DM – Kelompok Riset Kesehatan Ikan dan Hewan Akuatik Lainnya Pusat Riset Veteriner Badan Riset dan Inovasi Nasional (BRIN) mendorong penggunaan antibiotika yang benar dan aman untuk kesehatan ikan dalam mengantisipasi resistensi mikroba dan residu.
“Resistensi antimikroba dapat menyebabkan kematian pada manusia.

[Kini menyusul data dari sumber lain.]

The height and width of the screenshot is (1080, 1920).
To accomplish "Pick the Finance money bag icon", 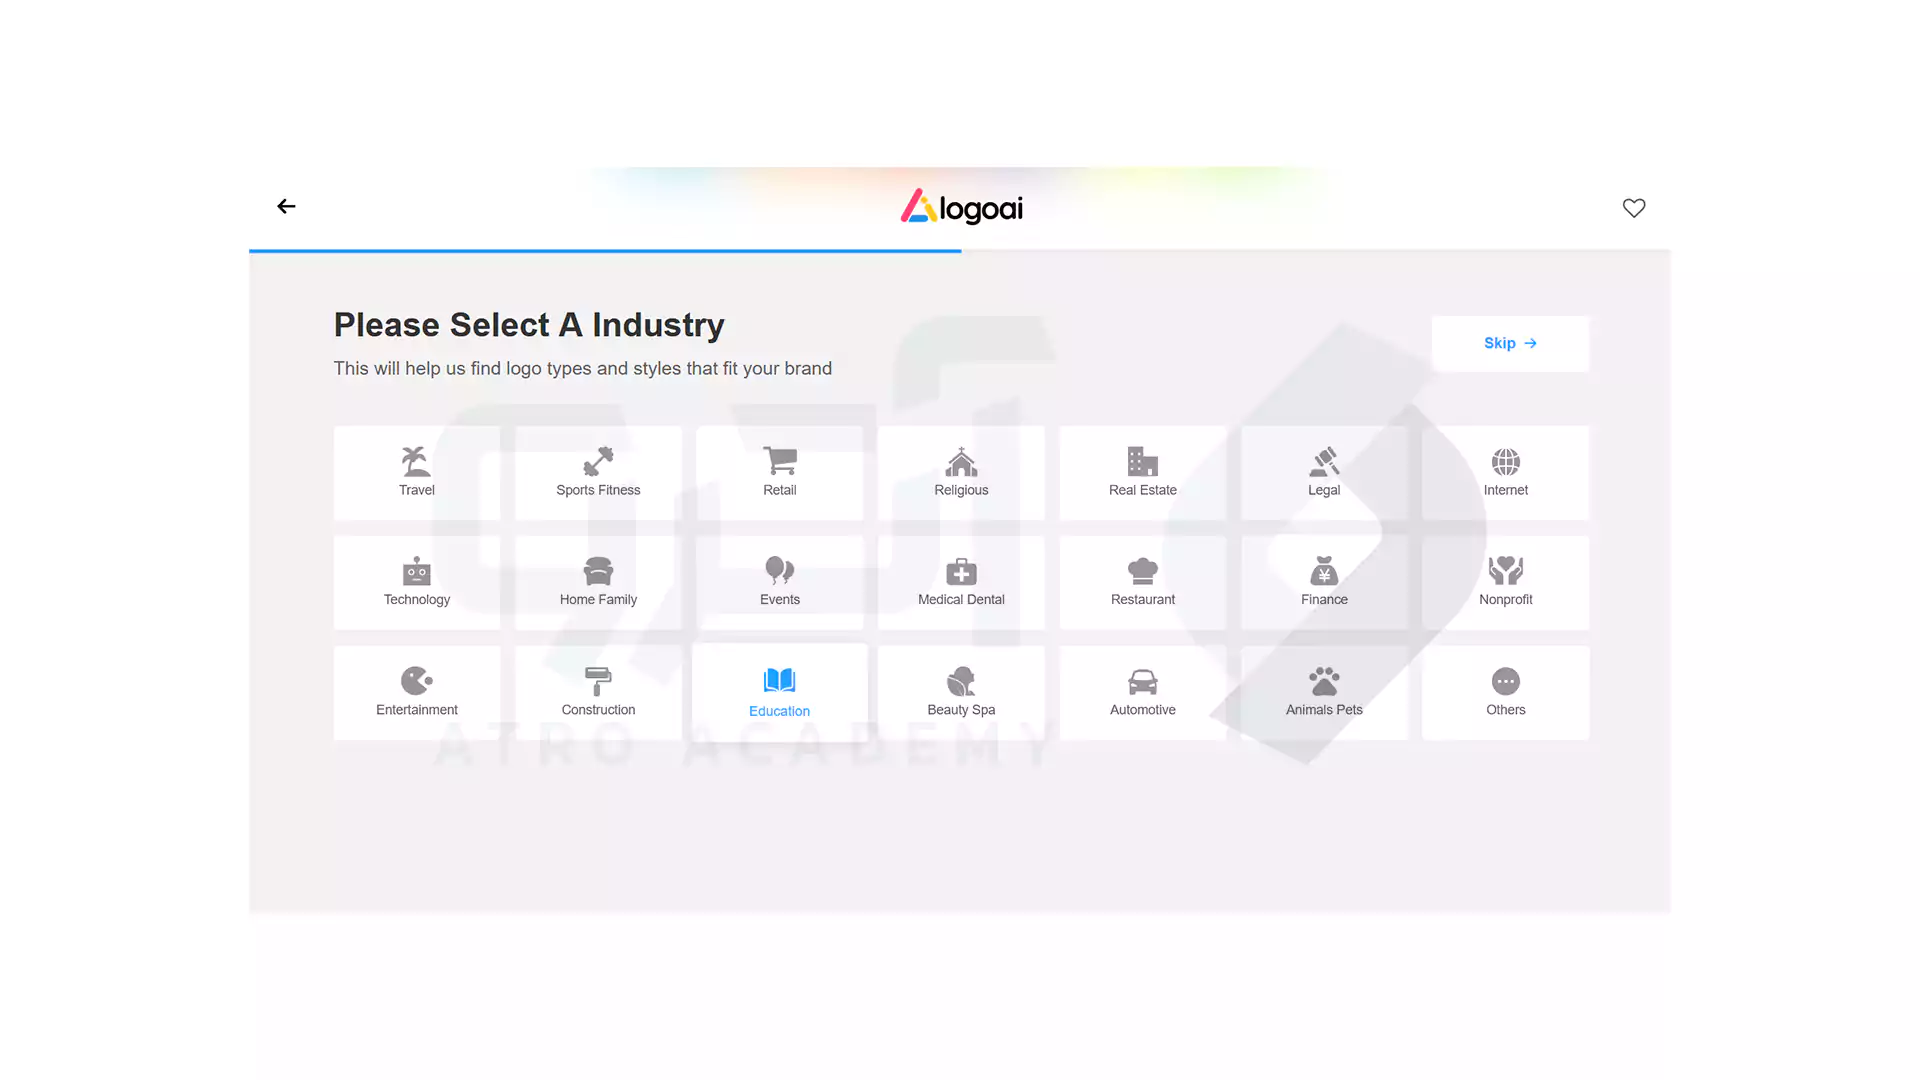I will (1324, 571).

Resistensi terhadap penggunaan antibiotika atau antimikroba tidak hanya terjadi pada manusia namun juga hewan seperti pada perikanan dan hewan air lainnya,” kata Ketua Kelompok Riset Kesehatan Ikan dan Hewan Akuatik Lainnya BRIN Angela Mariana Lusiastuti kepada wartawan di Jakarta, Jumat (12/8) seperti dilansir dari antaranews.com.
Menurut dia, terapi antibiotika yang aman dan efektif adalah tepat sasaran pada target patogen, tepat waktu pemberian obat, tepat dosis/konsentrasi obat, tepat cara aplikasi obat dan tepat bentuk sediaan obat.
Angela menuturkan salah satu penyebab resistensi mikroba pada peternakan dan perikanan adalah penggunaan antimikroba yang berlebihan.
Menurut dia, penggunaan antibiotik di Indonesia yang cukup tinggi dan kurang tepat, meningkatkan kejadian resistensi.
Tingkat resistensi bakteri di Indonesia berdasarkan data Komite Pengendalian Resistensi Antimikroba terus meningkat, dari 40 persen pada 2013 menjadi 60 persen pada 2019.
Kondisi konsumsi antibiotik di Asia Pasifik pada 2017 di China sebesar 57,9 persen, India sebesar 11,3 persen, Indonesia sebesar 8,6 persen, dan Vietnam sebesar 5 persen.
Kelas antibiotik yang paling sering digunakan adalah quinolones (27 persen), tetracyclines (20 persen), amphenicols (18 persen), dan sulfonamides (14 persen).
Vietnam menggunakan 11 kelas antibiotik atau 23 jenis antibiotik untuk terapi dan pencegahan. Kelas antibiotik yang sering digunakan di Vietnam adalah phenicol (11 persen), tetracycline (10 persen), dan sulfonamide (7 persen). Tambak udang di Vietnam menggunakan enam kelas antibiotik atau 10 jenis antibiotik yang digunakan, yang paling sering adalah tetracycline (21 persen).
Sedangkan Indonesia hanya menggunakan empat kelas antibiotik yang terdiri atas enam jenis antibiotik. Namun di wilayah Asia Pasifik, konsumsi antibiotik Indonesia lebih besar dari Vietnam.
Angela mengatakan masalah dalam penggunaan antibiotik akuakultur antara lain pembudidaya belum mengetahui jenis antibiotika yang diperbolehkan ataupun yang dilarang.
Apabila penggunaannya tidak sesuai dengan ketentuan dapat menimbulkan bahaya bagi ikan, lingkungan, dan/atau manusia yang mengonsumsi ikan.
Antibiotika adalah obat keras sesuai Pasal 7 Peraturan Menteri (Permen) Kelautan dan Perikanan Nomor 1 Tahun 2019 tentang Obat Ikan.
Permen tersebut juga menyebutkan jenis antibiotika yang boleh digunakan di akuakultur adalah tetrasiklin, oksitetrasikilin, klortetrasiklin, enrofloksasin, erythromisin, dan sulfadiasin.